CONSIGNA ▸ Según el texto sobre el conde Orlok, ¿por qué cualidades destacaron casi todos los Drácula posteriores? Enuméralas todas.

##### FUENTE #####

A diferencia de casi todos los Drácula posteriores, que destacaron por su porte, señorío y elegancia, nuestro conde Orlok se presentó mucho más cercano a la descripción de la novela de 1897. Desgarbada y enclenque figura, de rostro más parecido al de una rata, manos con huesudos e interminables dedos de uñas retorcidas… ¡vamos!, igualito que nuestro querido Bela… Aquí radica uno de los grandes éxitos de Murnau, sobre todo para el que tenga la colosal fortuna de contemplar esta maravillosa película por primera vez. Pues ya con el estereotipo del Drácula clásico en su cabeza de tantas y tantas adaptaciones, le será mucho más fácil, y sobre todo plausible, asociar al personaje y su singular performance con lo que aquel conllevaba, es decir, miseria, muerte y destrucción a su paso, en forma de epidemia de peste, para los moradores de aquella ciudad, Wisborg o Londres, en la que había decidido comprarse una villa, como retiro espiritual.

##### MATERIAL EXTRAÍDO #####

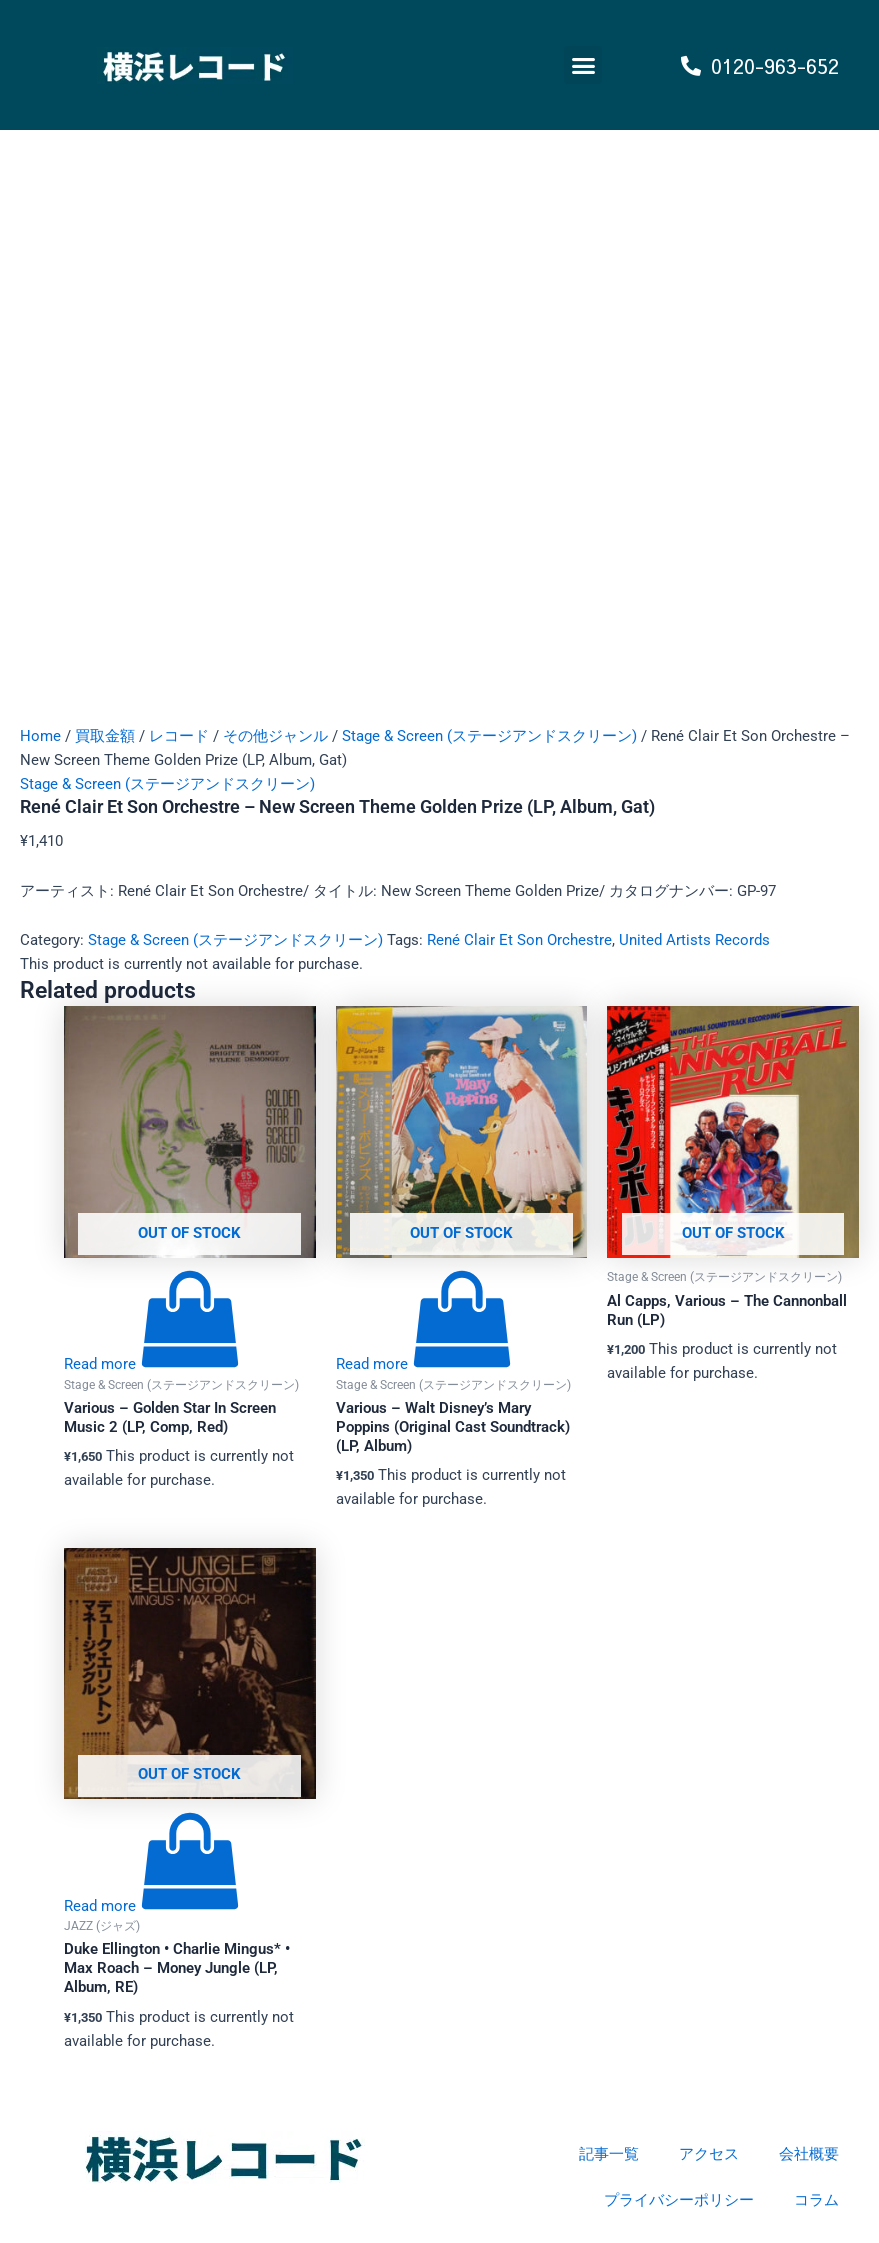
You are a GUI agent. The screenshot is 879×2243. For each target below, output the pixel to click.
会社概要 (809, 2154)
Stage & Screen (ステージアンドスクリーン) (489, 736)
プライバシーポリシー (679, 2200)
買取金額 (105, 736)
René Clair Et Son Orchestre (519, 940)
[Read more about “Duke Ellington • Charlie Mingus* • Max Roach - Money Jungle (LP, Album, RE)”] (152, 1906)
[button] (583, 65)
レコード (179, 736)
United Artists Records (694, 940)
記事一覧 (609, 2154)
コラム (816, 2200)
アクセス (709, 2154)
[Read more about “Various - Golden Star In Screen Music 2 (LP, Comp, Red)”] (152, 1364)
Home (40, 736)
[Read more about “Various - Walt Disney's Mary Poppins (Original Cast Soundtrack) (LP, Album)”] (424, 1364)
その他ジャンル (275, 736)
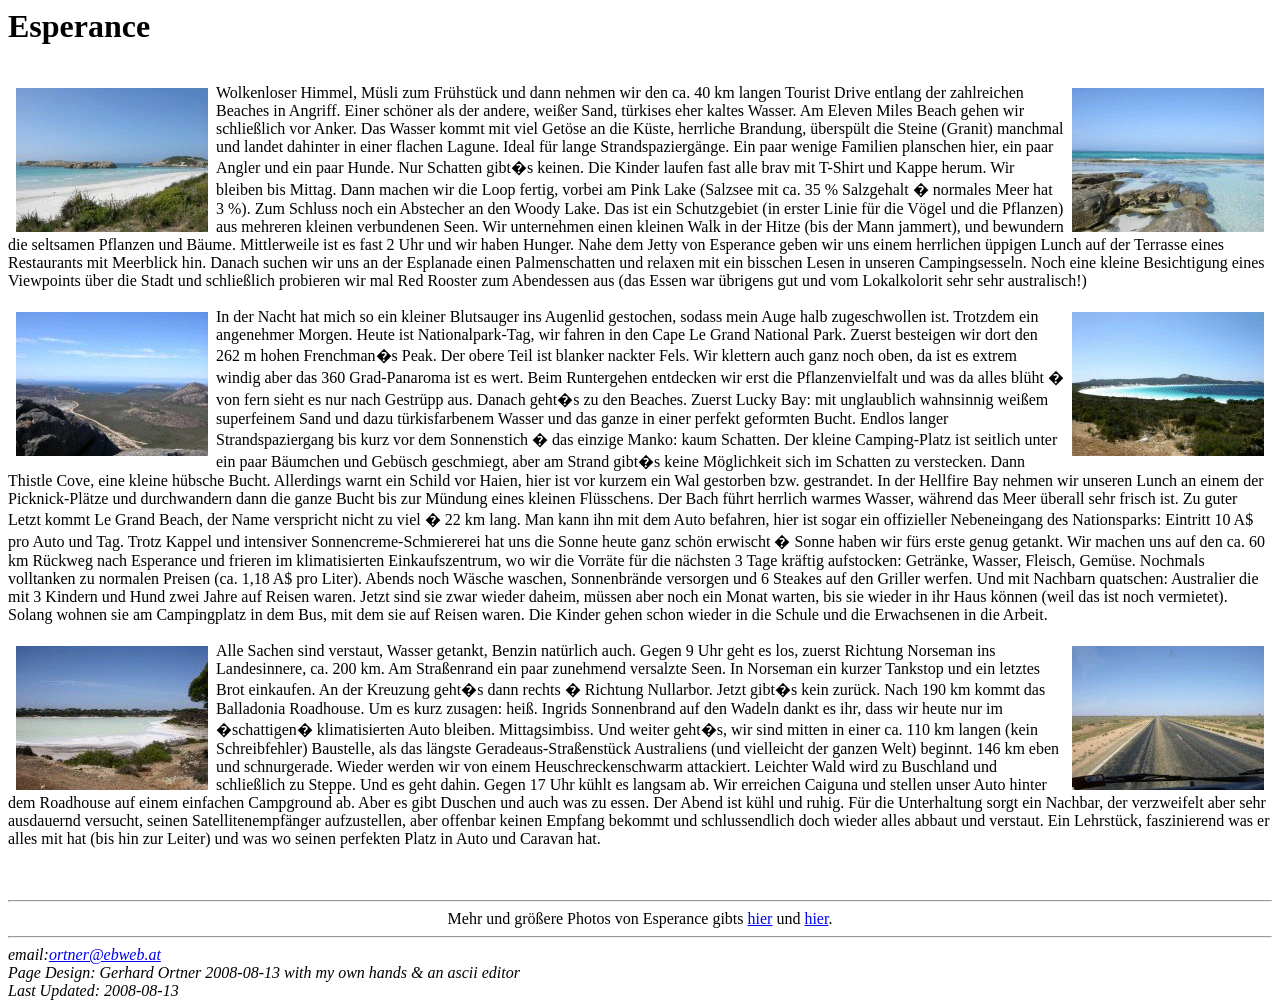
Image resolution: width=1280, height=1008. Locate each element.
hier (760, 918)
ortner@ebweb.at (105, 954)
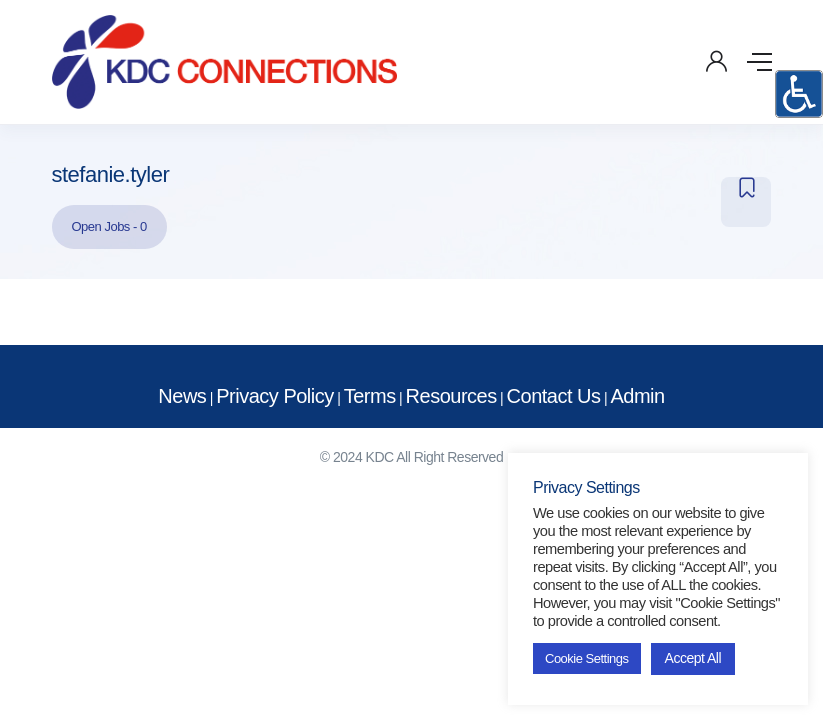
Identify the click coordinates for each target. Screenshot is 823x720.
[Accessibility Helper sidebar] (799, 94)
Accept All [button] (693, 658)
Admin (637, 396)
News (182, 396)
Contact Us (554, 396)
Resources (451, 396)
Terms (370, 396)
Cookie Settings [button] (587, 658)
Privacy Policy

#####

RESPUESTA COMPLETA ▸ Porte, señorío y elegancia.